AIM OF THE EXERCISE: Here the job is to transcribe only the lines from the one containing "Click the 额定输入电流(A) row label" through the last line below, exactly as written; please leave out pictures.

RECORDS SHOWN:
------------------------------------------------
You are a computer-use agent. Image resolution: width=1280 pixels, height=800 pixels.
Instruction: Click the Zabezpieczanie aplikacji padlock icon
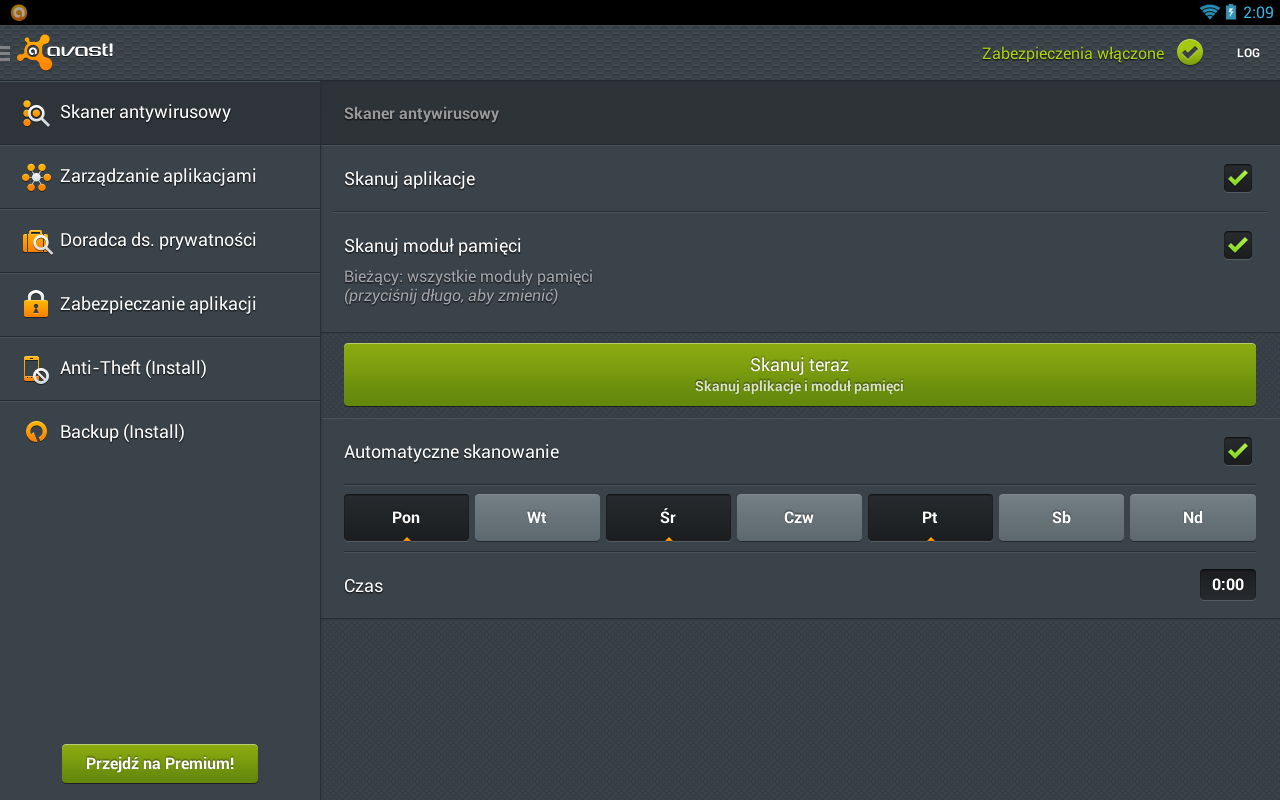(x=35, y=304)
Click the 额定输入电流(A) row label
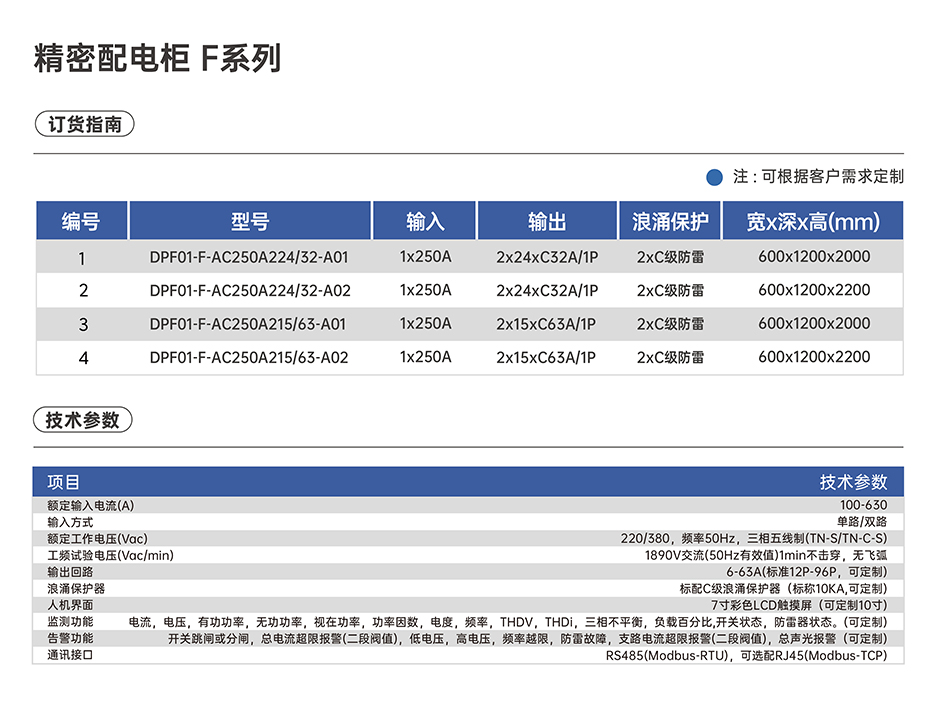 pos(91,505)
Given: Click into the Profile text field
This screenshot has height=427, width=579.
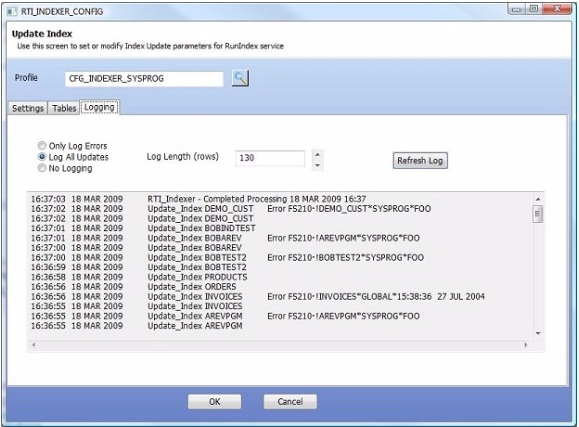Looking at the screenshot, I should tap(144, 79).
------------------------------------------------
WRITTEN SOLUTION:
Click the 额定输入电流(A) row label
 pos(91,505)
Given: Click into the Profile text field
This screenshot has height=427, width=579.
Looking at the screenshot, I should tap(144, 79).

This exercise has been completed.